*** Begin section ***
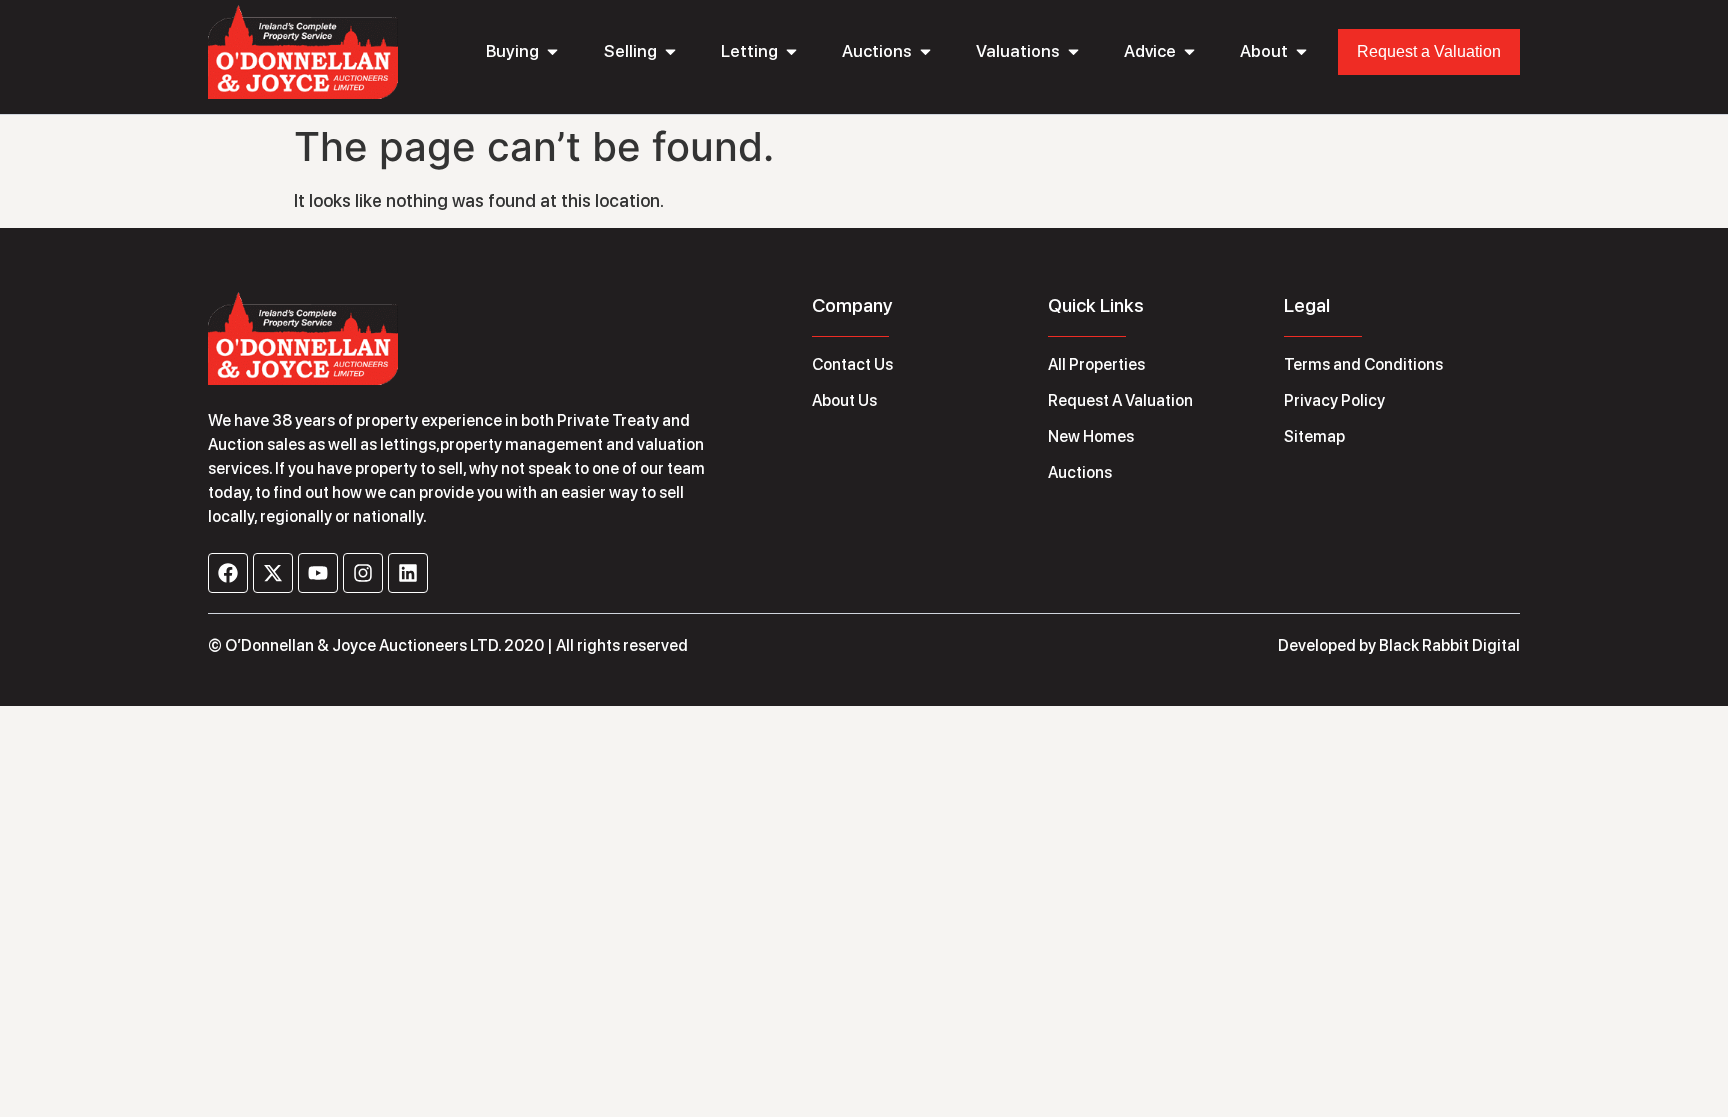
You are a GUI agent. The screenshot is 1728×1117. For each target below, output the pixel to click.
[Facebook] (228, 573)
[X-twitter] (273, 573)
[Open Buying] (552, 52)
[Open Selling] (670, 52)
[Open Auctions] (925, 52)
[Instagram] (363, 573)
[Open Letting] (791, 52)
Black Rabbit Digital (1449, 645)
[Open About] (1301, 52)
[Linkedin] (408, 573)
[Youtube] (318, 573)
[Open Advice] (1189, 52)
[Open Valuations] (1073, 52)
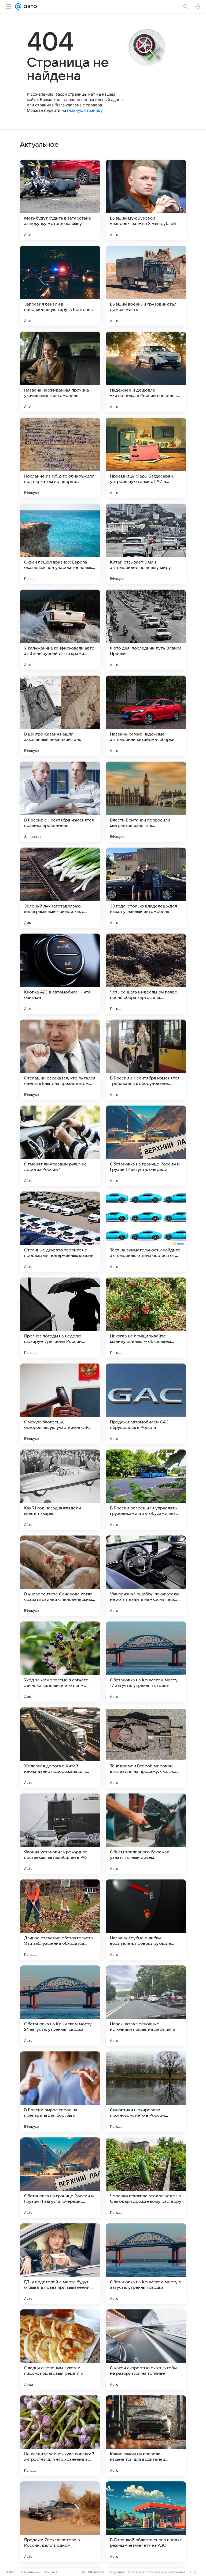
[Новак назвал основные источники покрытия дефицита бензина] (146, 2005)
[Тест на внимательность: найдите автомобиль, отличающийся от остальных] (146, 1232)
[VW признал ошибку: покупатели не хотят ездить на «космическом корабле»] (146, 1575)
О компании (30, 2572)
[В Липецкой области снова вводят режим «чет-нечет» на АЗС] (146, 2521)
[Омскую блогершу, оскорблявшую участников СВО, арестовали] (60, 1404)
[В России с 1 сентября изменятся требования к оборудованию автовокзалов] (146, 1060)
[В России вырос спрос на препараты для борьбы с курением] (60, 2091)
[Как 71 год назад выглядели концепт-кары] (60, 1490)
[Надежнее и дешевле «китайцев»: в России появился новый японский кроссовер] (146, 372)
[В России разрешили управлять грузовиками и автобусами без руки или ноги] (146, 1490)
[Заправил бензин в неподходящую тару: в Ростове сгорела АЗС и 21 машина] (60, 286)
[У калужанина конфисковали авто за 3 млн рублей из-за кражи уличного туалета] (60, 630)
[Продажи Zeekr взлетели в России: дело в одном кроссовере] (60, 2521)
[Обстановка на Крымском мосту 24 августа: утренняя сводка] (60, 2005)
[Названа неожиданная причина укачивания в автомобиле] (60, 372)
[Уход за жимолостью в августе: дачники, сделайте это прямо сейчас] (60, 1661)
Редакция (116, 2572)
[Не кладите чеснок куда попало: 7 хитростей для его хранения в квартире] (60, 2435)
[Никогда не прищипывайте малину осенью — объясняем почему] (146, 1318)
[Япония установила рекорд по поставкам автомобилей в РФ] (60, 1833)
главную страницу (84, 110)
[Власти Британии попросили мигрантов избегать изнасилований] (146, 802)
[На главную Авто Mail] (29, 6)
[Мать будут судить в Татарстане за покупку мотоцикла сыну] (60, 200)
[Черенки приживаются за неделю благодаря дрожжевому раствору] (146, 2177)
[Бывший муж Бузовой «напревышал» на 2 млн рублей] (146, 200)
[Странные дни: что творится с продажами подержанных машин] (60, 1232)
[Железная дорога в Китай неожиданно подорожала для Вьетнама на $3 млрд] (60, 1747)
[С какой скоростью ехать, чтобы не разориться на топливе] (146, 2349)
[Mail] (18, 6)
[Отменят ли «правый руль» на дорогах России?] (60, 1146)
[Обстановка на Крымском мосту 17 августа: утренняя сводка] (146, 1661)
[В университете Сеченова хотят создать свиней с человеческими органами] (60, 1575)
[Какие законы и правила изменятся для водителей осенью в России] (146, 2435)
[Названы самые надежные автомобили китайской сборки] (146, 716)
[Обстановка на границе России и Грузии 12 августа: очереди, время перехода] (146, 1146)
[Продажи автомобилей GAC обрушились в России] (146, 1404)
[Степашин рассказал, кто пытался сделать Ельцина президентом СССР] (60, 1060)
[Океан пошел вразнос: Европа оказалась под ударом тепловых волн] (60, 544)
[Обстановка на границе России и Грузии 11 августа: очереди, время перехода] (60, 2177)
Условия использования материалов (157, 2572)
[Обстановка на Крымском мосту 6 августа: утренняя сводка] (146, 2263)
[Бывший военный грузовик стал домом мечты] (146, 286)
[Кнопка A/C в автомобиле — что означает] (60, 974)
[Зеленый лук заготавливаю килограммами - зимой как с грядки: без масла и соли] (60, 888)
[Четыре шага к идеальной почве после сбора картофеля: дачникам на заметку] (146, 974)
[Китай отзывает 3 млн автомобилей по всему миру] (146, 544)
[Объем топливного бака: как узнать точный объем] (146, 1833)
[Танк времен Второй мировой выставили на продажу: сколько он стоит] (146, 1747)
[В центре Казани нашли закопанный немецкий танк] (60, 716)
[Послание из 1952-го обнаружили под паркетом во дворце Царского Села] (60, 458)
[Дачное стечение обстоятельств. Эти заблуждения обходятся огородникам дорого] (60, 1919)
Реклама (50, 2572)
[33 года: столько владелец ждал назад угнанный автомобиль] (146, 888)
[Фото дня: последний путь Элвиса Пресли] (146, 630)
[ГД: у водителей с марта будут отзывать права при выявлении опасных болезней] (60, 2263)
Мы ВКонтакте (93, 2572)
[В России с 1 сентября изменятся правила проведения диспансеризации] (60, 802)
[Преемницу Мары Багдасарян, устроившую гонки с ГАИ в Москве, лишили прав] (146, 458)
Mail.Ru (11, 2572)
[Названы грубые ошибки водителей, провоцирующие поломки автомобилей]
*** End section ***
=== EXERCISE PROMPT ===
Extract all lines of the records above that include "России".

=== ANSWER SECTION ===
[В России с 1 сентября изменятся требования к оборудованию автовокзалов] (146, 1060)
[В России вырос спрос на препараты для борьбы с курением] (60, 2091)
[Надежнее и дешевле «китайцев»: в России появился новый японский кроссовер] (146, 372)
[В России разрешили управлять грузовиками и автобусами без руки или ноги] (146, 1490)
[Продажи Zeekr взлетели в России: дело в одном кроссовере] (60, 2521)
[Отменят ли «правый руль» на дорогах России?] (60, 1146)
[Какие законы и правила изменятся для водителей осенью в России] (146, 2435)
[Обстановка на границе России и Грузии 12 августа: очереди, время перехода] (146, 1146)
[Продажи автомобилей GAC обрушились в России] (146, 1404)
[Обстановка на границе России и Грузии 11 августа: очереди, время перехода] (60, 2177)
[В России с 1 сентября изменятся правила проведения диспансеризации] (60, 802)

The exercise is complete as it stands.